For us it is not a pattern of decision making. It is not like we go out to do one to do the other. It is very situation-specific, us picking the one we think makes the most sense with that payer. Sometimes payers come in with a very significant head of steam, either saying I don't want to bundle because I can't, my system is not really supported, I am too worried I won't get the number right, I care more about other things, and conversely other payers come into the conversations saying they only want to bundle. And if a payer is maniacal one way or the other, we just go with it because we are agnostic and so that would skew the data too.
Gary Tyler - Analyst
And are there situations where you present an option to the payer? You could have it this way or that way?
Kent Thiry - Chairman, CEO
It is more and more common for us to have an open discussion about which both sides would prefer. That's going on in a few places right now. Two years ago, three years ago it was much more often that a bundle would only happen if one side came in with the very intense intent to make it happen. Now it is much more common for there to be a, Gee, which way should we go, both sides carefully watching the other trying to figure out if it's to their advantage to go one way or the other.
Gary Tyler - Analyst
Yes. But I guess on a forward basis then you don't see payers kind of following Medicare and using a movement toward bundling as a source of renewal pressure in and of itself?

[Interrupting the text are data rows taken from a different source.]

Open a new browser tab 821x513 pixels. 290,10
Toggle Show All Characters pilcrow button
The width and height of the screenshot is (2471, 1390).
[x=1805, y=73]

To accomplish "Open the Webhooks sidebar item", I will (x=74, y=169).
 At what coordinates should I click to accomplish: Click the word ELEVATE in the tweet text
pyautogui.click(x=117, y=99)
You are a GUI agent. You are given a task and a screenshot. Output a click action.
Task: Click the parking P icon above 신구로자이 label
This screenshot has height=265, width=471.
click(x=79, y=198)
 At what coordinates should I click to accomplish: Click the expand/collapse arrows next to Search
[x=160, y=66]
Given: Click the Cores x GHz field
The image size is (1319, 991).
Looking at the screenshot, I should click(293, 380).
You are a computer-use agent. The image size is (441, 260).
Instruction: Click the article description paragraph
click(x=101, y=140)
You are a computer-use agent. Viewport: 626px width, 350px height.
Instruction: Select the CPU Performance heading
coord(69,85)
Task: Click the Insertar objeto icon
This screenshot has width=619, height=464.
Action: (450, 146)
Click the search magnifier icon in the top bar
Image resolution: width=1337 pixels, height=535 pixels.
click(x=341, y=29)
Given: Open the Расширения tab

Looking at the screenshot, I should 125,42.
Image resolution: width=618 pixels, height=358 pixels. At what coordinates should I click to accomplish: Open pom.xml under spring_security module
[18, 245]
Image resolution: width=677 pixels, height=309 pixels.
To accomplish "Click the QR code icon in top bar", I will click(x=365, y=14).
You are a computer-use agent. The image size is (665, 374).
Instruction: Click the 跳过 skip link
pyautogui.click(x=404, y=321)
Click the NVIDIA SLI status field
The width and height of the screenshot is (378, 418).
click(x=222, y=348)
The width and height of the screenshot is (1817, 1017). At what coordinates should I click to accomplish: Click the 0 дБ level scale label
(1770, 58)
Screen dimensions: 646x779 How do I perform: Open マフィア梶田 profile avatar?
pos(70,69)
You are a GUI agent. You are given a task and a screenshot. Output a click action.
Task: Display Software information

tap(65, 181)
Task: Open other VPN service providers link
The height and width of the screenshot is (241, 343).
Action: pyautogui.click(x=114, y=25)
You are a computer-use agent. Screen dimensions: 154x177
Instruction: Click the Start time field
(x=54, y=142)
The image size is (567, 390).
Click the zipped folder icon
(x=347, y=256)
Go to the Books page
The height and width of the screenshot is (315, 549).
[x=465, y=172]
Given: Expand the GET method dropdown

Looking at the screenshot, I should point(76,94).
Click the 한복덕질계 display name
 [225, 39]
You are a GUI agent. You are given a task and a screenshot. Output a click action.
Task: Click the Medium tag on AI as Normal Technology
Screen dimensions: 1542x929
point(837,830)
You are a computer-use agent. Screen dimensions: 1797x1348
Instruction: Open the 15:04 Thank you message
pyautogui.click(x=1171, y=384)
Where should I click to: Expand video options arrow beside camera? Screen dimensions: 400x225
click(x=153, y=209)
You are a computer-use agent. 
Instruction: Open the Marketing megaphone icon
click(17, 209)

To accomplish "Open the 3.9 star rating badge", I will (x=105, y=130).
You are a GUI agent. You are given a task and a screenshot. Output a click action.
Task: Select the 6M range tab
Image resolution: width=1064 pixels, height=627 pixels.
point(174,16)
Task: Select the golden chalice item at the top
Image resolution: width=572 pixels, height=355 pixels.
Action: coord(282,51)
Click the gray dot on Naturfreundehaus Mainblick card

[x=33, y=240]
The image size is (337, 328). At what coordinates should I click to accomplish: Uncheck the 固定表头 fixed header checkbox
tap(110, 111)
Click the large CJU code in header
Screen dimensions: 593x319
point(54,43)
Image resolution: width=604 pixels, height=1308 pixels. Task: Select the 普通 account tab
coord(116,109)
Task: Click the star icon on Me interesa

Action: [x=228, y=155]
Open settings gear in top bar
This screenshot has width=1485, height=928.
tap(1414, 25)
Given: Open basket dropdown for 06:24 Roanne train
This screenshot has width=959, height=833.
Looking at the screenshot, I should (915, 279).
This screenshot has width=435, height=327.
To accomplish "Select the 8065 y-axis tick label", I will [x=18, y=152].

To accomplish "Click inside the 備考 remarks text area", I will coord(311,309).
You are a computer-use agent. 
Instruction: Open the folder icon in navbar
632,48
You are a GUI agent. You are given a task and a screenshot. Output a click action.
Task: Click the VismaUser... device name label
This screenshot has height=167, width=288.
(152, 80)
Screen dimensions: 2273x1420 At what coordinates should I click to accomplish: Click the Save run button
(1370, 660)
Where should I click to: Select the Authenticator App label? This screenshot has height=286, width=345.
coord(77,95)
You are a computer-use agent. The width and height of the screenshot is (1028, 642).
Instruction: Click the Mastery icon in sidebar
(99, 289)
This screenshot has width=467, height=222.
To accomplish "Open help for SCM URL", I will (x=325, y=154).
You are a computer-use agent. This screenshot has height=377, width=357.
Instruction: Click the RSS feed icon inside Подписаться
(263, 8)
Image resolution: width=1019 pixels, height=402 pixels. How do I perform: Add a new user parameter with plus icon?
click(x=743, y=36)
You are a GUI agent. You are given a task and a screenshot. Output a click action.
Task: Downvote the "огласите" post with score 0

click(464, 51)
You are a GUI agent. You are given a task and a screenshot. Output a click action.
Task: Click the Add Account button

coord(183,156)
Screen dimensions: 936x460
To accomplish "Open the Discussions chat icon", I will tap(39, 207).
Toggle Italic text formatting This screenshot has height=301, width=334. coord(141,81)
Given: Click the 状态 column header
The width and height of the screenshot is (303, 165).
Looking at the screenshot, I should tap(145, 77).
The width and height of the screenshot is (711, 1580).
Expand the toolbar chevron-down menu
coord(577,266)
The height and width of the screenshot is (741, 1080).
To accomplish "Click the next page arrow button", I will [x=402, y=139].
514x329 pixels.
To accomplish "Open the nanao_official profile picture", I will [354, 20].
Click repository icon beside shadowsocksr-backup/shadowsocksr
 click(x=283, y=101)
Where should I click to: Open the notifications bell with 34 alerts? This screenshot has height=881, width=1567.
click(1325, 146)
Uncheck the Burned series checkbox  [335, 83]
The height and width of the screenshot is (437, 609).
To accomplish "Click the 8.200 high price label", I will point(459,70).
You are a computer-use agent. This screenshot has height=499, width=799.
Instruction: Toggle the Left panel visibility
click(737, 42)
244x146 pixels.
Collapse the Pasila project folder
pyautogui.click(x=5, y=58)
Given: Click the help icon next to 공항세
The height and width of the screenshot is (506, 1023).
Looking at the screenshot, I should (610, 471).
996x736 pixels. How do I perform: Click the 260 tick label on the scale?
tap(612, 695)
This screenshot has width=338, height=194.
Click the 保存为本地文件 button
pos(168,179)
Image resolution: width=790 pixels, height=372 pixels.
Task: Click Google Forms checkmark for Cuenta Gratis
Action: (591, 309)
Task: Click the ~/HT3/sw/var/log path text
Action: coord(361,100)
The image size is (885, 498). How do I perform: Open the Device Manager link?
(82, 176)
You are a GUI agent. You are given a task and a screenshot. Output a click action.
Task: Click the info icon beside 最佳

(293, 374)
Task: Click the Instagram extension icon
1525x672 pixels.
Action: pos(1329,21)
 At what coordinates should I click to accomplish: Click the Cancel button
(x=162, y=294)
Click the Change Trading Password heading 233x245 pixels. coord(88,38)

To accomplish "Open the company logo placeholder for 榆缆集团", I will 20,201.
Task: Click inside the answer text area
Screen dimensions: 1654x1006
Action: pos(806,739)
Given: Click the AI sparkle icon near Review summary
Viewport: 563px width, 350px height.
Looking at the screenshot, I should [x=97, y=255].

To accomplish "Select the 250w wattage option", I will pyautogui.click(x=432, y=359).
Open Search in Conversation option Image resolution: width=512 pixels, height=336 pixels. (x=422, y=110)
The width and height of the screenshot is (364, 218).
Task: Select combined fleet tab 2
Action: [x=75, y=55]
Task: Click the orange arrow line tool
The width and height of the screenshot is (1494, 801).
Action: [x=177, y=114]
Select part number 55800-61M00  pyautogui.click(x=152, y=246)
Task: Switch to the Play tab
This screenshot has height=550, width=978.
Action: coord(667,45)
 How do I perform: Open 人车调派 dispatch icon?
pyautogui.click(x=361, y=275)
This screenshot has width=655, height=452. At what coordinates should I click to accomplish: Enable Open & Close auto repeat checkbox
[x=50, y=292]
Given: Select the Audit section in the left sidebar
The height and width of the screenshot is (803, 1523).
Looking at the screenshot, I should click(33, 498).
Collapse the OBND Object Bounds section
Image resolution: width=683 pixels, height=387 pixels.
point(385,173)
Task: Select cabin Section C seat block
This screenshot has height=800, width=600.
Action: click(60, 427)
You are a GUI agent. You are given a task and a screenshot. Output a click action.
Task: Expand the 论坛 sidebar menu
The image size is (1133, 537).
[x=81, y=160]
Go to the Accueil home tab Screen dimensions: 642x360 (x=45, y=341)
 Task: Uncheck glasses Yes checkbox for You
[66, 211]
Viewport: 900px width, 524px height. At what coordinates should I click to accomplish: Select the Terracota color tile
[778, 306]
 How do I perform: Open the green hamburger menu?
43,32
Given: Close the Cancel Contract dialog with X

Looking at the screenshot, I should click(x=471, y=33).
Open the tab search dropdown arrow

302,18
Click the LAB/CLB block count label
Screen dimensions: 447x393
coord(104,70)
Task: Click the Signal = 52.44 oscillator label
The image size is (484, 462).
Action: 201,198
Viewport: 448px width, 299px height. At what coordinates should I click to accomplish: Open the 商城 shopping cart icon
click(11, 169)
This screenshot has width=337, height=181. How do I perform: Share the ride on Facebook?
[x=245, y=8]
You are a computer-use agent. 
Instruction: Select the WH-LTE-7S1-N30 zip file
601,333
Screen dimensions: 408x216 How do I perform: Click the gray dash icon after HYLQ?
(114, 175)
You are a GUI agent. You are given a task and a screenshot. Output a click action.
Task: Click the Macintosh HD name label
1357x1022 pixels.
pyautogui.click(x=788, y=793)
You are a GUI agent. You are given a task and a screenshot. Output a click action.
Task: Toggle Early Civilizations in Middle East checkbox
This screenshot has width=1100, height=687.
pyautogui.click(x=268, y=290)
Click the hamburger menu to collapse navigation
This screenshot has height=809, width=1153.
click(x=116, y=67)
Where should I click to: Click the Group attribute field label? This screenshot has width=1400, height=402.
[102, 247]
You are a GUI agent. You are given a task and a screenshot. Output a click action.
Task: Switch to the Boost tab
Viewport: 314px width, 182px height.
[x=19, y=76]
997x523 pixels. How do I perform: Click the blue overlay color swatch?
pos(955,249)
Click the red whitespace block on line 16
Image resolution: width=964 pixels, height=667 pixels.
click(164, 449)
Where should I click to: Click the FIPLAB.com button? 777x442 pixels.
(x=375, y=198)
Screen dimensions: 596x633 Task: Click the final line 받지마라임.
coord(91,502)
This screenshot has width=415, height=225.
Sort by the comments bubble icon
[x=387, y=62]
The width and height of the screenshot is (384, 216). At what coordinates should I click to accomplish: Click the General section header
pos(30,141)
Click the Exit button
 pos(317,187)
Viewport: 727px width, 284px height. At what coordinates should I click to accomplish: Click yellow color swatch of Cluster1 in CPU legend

Kent Thiry - Chairman, CEO
We think more private payers will want to bundle because Medicare is doing it. We don't really see how that translates into any change in leverage one way or the other.
Gary Tyler - Analyst
Okay. Good. Thank you.
Operator
There are no further questions in queue at this time. Do you have any closing remarks?
Kent Thiry - Chairman, CEO
No, just thank you for your consideration of our efforts, and we will work hard between now and three months from now when we get to talk again. Thank you.
Operator
This concludes today's conference. You may now disconnect.